Nov 13, 2014

Virgin Galactic and the 2014 Election


Virgin Galactic is a company dedicated to taking people into space.

Amidst all the furor of the last election, I went to see a movie called Nightcrawler.  It's a rough, thrilling, depressing-as-hell movie about a psychopath who films accidents and crimes for local television news.  

While he's trying to choose what to shoot, he gets this advice from Nina (Rene Russo):
We find our viewers are more interested in urban crime creeping into the suburbs.  What that means is a victim, or victims, preferably well off and white, injured at the hands of the poor or minority.
Because, of course, we only care when someone rich is harmed by the poor.

Virgin Galactic is a company dedicated to taking rich people into space.

(Element lookup records)
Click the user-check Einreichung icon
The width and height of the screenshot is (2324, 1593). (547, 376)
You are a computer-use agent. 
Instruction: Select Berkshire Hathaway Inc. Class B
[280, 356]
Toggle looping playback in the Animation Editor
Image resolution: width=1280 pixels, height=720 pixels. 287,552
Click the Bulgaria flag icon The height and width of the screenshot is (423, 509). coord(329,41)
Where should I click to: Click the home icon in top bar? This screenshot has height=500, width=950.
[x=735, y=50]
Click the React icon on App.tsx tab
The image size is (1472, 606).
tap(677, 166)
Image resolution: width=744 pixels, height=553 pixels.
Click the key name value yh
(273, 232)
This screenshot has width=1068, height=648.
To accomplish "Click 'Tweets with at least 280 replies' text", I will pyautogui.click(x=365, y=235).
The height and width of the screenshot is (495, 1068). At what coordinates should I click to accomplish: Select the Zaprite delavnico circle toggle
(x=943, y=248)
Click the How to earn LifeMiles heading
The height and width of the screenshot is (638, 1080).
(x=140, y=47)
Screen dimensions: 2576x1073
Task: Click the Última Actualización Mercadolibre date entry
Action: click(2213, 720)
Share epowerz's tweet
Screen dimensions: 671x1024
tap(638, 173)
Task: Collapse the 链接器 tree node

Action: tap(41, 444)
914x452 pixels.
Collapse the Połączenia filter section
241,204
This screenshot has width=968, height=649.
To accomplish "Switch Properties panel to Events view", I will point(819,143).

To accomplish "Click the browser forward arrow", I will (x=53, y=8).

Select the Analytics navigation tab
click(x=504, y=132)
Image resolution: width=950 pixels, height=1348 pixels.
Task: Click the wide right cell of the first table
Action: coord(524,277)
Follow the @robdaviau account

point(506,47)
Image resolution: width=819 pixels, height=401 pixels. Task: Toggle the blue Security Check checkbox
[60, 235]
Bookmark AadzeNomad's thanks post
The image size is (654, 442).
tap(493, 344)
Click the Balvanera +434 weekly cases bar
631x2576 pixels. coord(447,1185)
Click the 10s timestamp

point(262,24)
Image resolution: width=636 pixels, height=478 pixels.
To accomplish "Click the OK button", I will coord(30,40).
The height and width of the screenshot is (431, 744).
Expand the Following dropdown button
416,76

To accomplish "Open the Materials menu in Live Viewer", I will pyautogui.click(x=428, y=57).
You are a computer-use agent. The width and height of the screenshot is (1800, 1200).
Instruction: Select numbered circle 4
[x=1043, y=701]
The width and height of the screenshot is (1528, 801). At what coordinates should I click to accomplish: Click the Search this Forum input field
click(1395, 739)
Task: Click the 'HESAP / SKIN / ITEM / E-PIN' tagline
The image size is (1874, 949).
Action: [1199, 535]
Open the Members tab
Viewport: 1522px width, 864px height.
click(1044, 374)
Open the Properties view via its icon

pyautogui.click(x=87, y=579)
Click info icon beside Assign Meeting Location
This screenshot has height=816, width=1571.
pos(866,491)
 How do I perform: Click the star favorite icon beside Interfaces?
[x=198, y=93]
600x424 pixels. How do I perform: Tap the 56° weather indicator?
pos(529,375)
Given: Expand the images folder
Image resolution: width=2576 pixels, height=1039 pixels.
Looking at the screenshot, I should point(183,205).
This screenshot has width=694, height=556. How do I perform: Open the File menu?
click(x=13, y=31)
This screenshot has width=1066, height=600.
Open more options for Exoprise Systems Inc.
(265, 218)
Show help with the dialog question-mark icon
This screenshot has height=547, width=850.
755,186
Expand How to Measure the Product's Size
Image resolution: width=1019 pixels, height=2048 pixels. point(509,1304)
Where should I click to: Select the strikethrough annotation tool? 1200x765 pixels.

TO BE DONE: Could you reproduce the entire post on Virgin Galactic and the 2014 election word for word?

EXPECTED ANSWER:
Nov 13, 2014

Virgin Galactic and the 2014 Election


Virgin Galactic is a company dedicated to taking people into space.

Amidst all the furor of the last election, I went to see a movie called Nightcrawler.  It's a rough, thrilling, depressing-as-hell movie about a psychopath who films accidents and crimes for local television news.  

While he's trying to choose what to shoot, he gets this advice from Nina (Rene Russo):
We find our viewers are more interested in urban crime creeping into the suburbs.  What that means is a victim, or victims, preferably well off and white, injured at the hands of the poor or minority.
Because, of course, we only care when someone rich is harmed by the poor.

Virgin Galactic is a company dedicated to taking rich people into space.